BEGIN DATA SUPPLIED

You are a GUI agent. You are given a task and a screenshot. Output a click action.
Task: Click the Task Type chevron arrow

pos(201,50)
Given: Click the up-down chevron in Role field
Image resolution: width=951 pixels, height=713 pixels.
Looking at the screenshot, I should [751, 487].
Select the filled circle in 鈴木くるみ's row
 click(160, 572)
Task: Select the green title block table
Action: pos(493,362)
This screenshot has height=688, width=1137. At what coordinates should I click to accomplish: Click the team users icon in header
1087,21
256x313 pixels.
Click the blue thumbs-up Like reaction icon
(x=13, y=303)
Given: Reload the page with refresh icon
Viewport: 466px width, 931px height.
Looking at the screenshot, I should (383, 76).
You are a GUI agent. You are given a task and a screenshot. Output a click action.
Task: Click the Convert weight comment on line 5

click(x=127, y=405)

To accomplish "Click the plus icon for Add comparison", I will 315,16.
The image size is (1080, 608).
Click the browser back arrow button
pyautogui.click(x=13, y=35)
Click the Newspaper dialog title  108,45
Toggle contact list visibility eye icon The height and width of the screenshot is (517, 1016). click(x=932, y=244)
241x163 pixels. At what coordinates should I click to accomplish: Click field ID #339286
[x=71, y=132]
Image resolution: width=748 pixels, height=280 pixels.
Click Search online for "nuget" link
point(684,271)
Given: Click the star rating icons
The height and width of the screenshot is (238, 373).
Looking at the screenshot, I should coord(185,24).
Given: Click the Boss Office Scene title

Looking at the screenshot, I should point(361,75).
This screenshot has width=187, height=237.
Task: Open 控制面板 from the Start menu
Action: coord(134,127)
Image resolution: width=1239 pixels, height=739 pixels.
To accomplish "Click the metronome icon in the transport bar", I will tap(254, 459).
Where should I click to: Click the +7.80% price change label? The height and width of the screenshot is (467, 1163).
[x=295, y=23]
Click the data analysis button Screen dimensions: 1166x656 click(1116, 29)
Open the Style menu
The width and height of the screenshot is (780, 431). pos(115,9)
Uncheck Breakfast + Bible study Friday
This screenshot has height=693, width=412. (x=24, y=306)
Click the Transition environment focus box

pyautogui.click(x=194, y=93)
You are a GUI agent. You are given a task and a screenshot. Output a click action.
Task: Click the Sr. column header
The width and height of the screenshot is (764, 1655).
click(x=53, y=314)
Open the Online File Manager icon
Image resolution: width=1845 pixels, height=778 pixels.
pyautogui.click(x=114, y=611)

END DATA SUPPLIED

STATED GOAL
Write out again the lines from the one containing "Open the Online File Manager icon" through the last line, inclusive, requests included. Multiply each coordinate in the answers by 0.95 and round to the nearest whole number, with halves rounded up.

OUTPUT FOR THIS TASK
Open the Online File Manager icon
Image resolution: width=1845 pixels, height=778 pixels.
pyautogui.click(x=108, y=580)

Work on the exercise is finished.